You mention your tool is specifically to annotate bag files. I’m not sure how popular that actually is/how it works, but what I’ve seen is you normally export a bag file of a camera stream (rgb image) into jpg/png and then label the images using normal ML labelling software eg. labelme, labelbox, superannotate to then train a ML model.

I am not an expert, but specifically for the image processing pipeline, this is exactly my experience as well.

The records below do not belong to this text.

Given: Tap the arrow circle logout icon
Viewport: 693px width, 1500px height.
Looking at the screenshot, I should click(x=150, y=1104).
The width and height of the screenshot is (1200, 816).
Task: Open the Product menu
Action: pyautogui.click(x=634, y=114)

Q: How do you currently annotate data from ROS BAGs? What software do you use?
A: Foxglove

Annotating data from ROS (Robot Operating System) BAGs involves extracting relevant information from these files, often containing sensor data like images, lidar scans, IMU (Inertial Measurement Unit) data

This is an interesting use case which many of the annotation tools in the market doesn’t handle. There are several tools capable of annotating data from ROS BAGs. Some popular choices include labeling tools like LabelImg, Supervisely, Labellerr, or custom scripts developed using Python with libraries such as OpenCV or ROS libraries themselves.

Annotations could encompass various sensor data such as images (for object detection, segmentation), lidar point clouds (for object localization), IMU data (for trajectory or motion annotations), etc., depending on the robotic application

Annotations are typically exported in standardized formats compatible with other tools or frameworks. Common formats include XML, JSON, YAML, CSV, or specialized formats depending on the tool used and the application requirements.

key features the tool need to have:-

  • ROS BAG Compatibility: Seamless integration or direct support for reading ROS BAG files to visualize and annotate the sensor data within these files.
  • Multi-Sensor Annotation Support: Ability to annotate various types of sensor data present in the ROS BAG files, accommodating annotations for images, lidar scans, IMU data, etc.
  • Flexible Annotation Types: Support for multiple annotation types (bounding boxes, polygons, semantic segmentation masks) depending on the data and annotation requirements.
  • Export/Import Flexibility: Capabilities to export annotations in common formats for compatibility with other tools or systems and import existing annotations.
  • Ease of Use and Efficiency: Intuitive user interface, efficient annotation workflow, collaboration features for multiple annotators, and automation capabilities to speed up the annotation process.